Empire's Web site remained live but abandoned for 13 years after the network's closure, in part to prevent a fake news website of the same name from claiming the domain. The empiresports.com domain was eventually transferred to a marketing firm in Dublin, Ohio.

==Programming==
The network was the flagship station for Buffalo Sabres NHL games, however it also aired collegiate sports (particularly those involving Syracuse University), and several sports news and talk shows. Empire also aired a significant number of programs covering the National Football League's Buffalo Bills; live play-by-play of the Arena Football League's Buffalo Destroyers, the Pittsburgh Pirates of Major League Baseball, the Buffalo Bisons, Rochester Red Wings and Syracuse Chiefs of the AAA International League; AHL hockey; and NCAA basketball. Buffalo Bandits lacrosse also received limited coverage on the network.

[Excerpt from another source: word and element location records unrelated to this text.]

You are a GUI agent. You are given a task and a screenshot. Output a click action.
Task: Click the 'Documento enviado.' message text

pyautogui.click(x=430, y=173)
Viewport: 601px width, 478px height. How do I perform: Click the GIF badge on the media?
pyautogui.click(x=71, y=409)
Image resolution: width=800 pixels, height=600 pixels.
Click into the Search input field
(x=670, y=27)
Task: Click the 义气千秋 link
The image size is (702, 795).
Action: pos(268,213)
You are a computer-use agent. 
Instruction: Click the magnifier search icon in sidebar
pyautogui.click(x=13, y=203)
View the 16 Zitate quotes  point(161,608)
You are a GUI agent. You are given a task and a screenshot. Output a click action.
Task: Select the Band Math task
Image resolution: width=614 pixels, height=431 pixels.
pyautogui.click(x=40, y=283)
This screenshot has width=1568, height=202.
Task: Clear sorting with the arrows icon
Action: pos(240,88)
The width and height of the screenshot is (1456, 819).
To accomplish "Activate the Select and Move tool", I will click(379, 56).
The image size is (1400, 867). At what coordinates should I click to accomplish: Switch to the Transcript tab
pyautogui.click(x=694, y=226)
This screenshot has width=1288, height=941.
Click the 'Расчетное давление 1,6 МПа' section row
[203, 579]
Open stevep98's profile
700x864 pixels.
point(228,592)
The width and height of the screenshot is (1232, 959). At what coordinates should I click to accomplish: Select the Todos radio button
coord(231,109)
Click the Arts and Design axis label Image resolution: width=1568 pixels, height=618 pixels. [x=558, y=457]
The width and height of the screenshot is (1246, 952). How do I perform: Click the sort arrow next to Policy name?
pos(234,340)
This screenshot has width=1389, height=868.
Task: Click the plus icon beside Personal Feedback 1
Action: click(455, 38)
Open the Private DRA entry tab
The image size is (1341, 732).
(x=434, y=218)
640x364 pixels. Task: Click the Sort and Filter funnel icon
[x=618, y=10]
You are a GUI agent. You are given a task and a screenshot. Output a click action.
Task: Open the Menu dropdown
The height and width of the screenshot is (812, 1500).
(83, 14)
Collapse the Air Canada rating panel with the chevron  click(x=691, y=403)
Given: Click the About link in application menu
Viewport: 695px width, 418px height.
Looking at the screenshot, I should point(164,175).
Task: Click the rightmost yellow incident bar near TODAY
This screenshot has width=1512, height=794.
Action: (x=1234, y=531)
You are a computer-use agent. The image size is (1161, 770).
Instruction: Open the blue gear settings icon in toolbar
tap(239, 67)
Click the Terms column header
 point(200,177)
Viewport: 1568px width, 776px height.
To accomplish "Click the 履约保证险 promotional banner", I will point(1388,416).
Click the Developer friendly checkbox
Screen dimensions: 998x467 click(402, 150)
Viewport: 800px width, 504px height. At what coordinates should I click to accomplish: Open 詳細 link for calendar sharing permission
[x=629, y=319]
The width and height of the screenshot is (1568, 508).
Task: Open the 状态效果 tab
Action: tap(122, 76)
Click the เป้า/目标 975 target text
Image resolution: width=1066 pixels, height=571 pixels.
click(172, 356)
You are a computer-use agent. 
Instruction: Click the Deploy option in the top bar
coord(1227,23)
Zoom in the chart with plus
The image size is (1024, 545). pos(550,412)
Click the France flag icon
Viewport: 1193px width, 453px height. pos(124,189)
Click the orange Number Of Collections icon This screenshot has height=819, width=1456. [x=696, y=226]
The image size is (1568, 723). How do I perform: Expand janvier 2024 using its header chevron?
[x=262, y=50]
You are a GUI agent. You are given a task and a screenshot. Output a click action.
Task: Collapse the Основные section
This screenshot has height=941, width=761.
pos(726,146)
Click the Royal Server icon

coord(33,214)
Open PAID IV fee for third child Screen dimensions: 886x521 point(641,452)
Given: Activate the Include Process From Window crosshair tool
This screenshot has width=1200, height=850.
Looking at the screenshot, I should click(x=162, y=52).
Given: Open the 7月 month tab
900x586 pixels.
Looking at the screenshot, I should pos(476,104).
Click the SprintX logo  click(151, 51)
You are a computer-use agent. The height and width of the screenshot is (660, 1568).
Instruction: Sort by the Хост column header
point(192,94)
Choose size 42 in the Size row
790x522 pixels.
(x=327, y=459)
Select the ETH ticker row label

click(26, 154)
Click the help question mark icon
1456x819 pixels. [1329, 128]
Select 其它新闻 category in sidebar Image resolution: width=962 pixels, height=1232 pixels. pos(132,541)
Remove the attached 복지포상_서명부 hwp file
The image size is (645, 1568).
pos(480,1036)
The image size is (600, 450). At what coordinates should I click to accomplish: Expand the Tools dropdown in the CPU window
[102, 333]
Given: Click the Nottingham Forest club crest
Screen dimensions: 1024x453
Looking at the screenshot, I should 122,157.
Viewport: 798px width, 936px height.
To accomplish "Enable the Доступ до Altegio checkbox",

Empire also aired NBA games featuring the Toronto Raptors for several seasons until January 2005, when all original and live programming on the network was discontinued. In its latter years, the network also aired live Canadian Football League games on Friday nights and tape delayed telecasts on Saturday mornings.

Some of Empire's programs included Fan TV, a daily 2½-hour late-afternoon sports news and call-in program hosted by Howard Simon and Jim Brinson) and its successor, The SimonCast; the Empire Sports Report, a nightly sportscast hosted by Mike DeGeorge, Josh Mora and Jason Bristol; and Hockey Hotline, the Sabres' post-game report hosted by NHL veteran Mike Robitaille and later with Brian Blessing. Other popular shows included Fan Forum with Bob Koshinski, which aired from 1991 to 1998 and Pros and Cons (a predecessor to Pardon the Interruption that featured WGRZ-TV sports director Ed Kilgore pitted against contrarian and WGR radio host Art Wander, with Buffalo News sports editor Larry Felser moderating), which ran from 1992 to 1996. As an affiliate of first the Prime Network and then Fox Sports Net, Empire also carried nationally oriented programming from those networks.

Former Bills punter Paul Maguire (now an NFL analyst for ESPN) also hosted the Budweiser Sportsline on the network during the NFL season; Pete Weber and Danny Gare (who both currently work as NHL announcers) also worked for Empire along with former Buffalo Bill Steve Tasker (now of CBS). Van Miller lent his voice to several college basketball games on Empire during the early years of the network. The network also aired ECW Hardcore TV produced by Extreme Championship Wrestling, a now-defunct professional wrestling promotion based in Philadelphia.

The network also carried Rush Hour On Dirt, showing live races from the Super DIRTcar Series and carrying the annual 200 lap dirt modified race at Super Dirt Week from the New York State Fairgrounds Racetrack. The programming eventually moved to Speed (TV network) in 2003.